*Exercise instructions*
Exactly as they stand, set down the following records once more.

*Provided data*

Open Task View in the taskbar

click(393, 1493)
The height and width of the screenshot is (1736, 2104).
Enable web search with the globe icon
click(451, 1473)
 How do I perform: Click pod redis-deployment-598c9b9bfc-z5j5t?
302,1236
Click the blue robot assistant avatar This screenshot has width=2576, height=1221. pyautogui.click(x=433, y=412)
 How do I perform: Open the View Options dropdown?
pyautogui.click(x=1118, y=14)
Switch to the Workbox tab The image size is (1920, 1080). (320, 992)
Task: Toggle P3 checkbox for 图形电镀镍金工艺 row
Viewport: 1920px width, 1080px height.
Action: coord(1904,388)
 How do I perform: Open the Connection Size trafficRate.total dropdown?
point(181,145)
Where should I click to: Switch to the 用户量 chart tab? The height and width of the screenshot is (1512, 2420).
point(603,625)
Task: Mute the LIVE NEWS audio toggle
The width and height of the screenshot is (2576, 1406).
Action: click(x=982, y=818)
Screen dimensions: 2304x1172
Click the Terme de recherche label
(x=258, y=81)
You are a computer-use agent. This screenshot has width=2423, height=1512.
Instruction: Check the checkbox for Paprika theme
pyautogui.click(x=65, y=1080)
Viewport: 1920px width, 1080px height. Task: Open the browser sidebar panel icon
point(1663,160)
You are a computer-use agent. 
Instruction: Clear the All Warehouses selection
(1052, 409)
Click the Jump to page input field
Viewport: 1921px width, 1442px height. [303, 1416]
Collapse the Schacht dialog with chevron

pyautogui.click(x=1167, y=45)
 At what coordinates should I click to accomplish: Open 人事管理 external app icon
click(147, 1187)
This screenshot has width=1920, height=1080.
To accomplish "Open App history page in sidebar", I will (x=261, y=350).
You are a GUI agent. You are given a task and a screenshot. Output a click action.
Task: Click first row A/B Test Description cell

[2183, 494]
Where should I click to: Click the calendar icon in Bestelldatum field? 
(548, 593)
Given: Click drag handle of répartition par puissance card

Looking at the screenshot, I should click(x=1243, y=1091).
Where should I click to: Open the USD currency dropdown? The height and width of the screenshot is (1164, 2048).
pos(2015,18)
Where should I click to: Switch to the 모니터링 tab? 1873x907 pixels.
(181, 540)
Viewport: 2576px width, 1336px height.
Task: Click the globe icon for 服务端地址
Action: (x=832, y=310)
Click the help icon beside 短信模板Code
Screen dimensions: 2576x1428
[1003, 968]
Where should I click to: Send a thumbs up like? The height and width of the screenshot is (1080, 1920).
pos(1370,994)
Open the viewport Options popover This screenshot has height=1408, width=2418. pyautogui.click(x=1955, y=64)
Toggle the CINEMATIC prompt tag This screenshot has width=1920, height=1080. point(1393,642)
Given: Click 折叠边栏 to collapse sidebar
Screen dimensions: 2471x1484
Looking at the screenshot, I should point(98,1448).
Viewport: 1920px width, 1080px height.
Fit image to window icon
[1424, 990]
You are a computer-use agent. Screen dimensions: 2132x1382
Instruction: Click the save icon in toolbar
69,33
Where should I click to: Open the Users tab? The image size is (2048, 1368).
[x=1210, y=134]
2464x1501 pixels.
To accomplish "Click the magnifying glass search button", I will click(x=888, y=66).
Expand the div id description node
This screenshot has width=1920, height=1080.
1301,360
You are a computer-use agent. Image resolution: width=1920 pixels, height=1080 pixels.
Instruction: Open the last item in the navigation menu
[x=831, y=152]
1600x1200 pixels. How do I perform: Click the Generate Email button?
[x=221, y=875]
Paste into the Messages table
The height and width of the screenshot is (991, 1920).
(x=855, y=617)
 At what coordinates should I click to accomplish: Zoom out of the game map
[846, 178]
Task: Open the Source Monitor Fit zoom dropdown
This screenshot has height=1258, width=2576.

*Result of this task*
Open Task View in the taskbar

click(393, 1493)
The height and width of the screenshot is (1736, 2104).
Enable web search with the globe icon
click(451, 1473)
 How do I perform: Click pod redis-deployment-598c9b9bfc-z5j5t?
302,1236
Click the blue robot assistant avatar This screenshot has width=2576, height=1221. pyautogui.click(x=433, y=412)
 How do I perform: Open the View Options dropdown?
pyautogui.click(x=1118, y=14)
Switch to the Workbox tab The image size is (1920, 1080). (320, 992)
Task: Toggle P3 checkbox for 图形电镀镍金工艺 row
Viewport: 1920px width, 1080px height.
Action: coord(1904,388)
 How do I perform: Open the Connection Size trafficRate.total dropdown?
point(181,145)
Where should I click to: Switch to the 用户量 chart tab? The height and width of the screenshot is (1512, 2420).
point(603,625)
Task: Mute the LIVE NEWS audio toggle
The width and height of the screenshot is (2576, 1406).
Action: click(x=982, y=818)
Screen dimensions: 2304x1172
Click the Terme de recherche label
(x=258, y=81)
You are a computer-use agent. This screenshot has width=2423, height=1512.
Instruction: Check the checkbox for Paprika theme
pyautogui.click(x=65, y=1080)
Viewport: 1920px width, 1080px height. Task: Open the browser sidebar panel icon
point(1663,160)
You are a computer-use agent. 
Instruction: Clear the All Warehouses selection
(1052, 409)
Click the Jump to page input field
Viewport: 1921px width, 1442px height. [303, 1416]
Collapse the Schacht dialog with chevron

pyautogui.click(x=1167, y=45)
 At what coordinates should I click to accomplish: Open 人事管理 external app icon
click(147, 1187)
This screenshot has width=1920, height=1080.
To accomplish "Open App history page in sidebar", I will (x=261, y=350).
You are a GUI agent. You are given a task and a screenshot. Output a click action.
Task: Click first row A/B Test Description cell

[2183, 494]
Where should I click to: Click the calendar icon in Bestelldatum field? 
(548, 593)
Given: Click drag handle of répartition par puissance card

Looking at the screenshot, I should click(x=1243, y=1091).
Where should I click to: Open the USD currency dropdown? The height and width of the screenshot is (1164, 2048).
pos(2015,18)
Where should I click to: Switch to the 모니터링 tab? 1873x907 pixels.
(181, 540)
Viewport: 2576px width, 1336px height.
Task: Click the globe icon for 服务端地址
Action: (x=832, y=310)
Click the help icon beside 短信模板Code
Screen dimensions: 2576x1428
[1003, 968]
Where should I click to: Send a thumbs up like? The height and width of the screenshot is (1080, 1920).
pos(1370,994)
Open the viewport Options popover This screenshot has height=1408, width=2418. pyautogui.click(x=1955, y=64)
Toggle the CINEMATIC prompt tag This screenshot has width=1920, height=1080. point(1393,642)
Given: Click 折叠边栏 to collapse sidebar
Screen dimensions: 2471x1484
Looking at the screenshot, I should point(98,1448).
Viewport: 1920px width, 1080px height.
Fit image to window icon
[1424, 990]
You are a computer-use agent. Screen dimensions: 2132x1382
Instruction: Click the save icon in toolbar
69,33
Where should I click to: Open the Users tab? The image size is (2048, 1368).
[x=1210, y=134]
2464x1501 pixels.
To accomplish "Click the magnifying glass search button", I will click(x=888, y=66).
Expand the div id description node
This screenshot has width=1920, height=1080.
1301,360
You are a computer-use agent. Image resolution: width=1920 pixels, height=1080 pixels.
Instruction: Open the last item in the navigation menu
[x=831, y=152]
1600x1200 pixels. How do I perform: Click the Generate Email button?
[x=221, y=875]
Paste into the Messages table
The height and width of the screenshot is (991, 1920).
(x=855, y=617)
 At what coordinates should I click to accomplish: Zoom out of the game map
[846, 178]
Task: Open the Source Monitor Fit zoom dropdown
This screenshot has height=1258, width=2576.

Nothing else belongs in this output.